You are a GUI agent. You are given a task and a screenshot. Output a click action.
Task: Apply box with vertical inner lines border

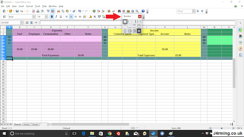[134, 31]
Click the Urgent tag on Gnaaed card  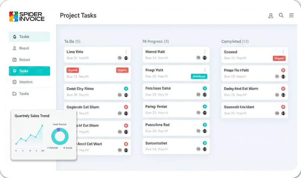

--

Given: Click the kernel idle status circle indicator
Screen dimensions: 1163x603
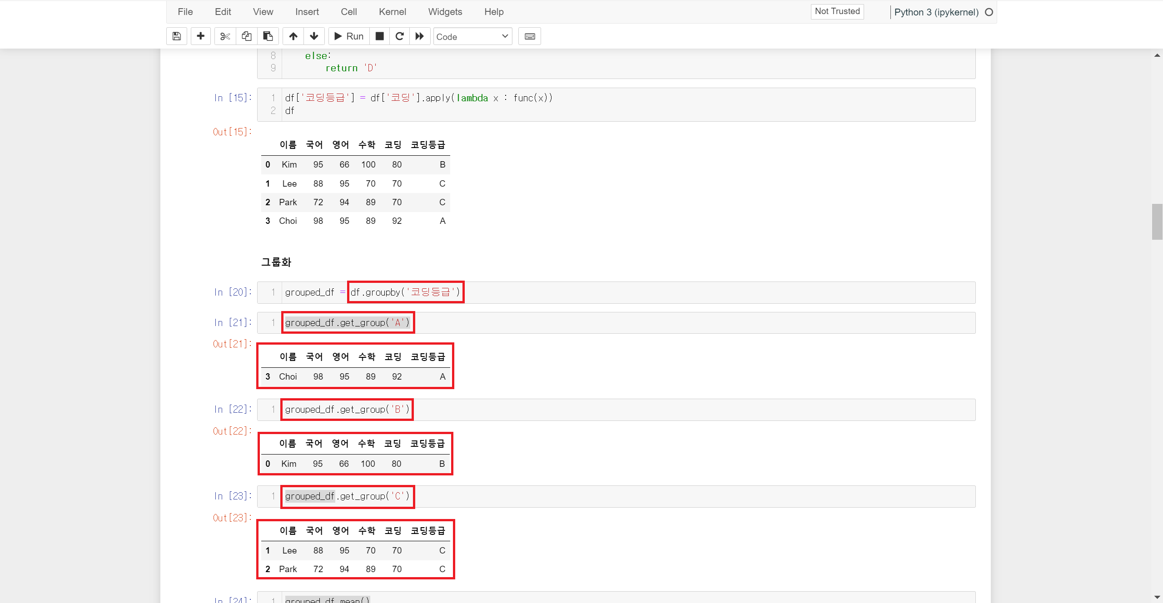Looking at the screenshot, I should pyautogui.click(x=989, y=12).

▶ _任务说明_
请改写材料中从含有“You are a GUI”的那一行到含有“Click the Urgent tag on Gnaaed card”的那一行（首尾两行都包括在内），把其中的“Urgent”换成“Priority”，其余内容一律不变。答案里不要放图片。

▶ _参考解答_
You are a GUI agent. You are given a task and a screenshot. Output a click action.
Task: Apply box with vertical inner lines border

[134, 31]
Click the Priority tag on Gnaaed card  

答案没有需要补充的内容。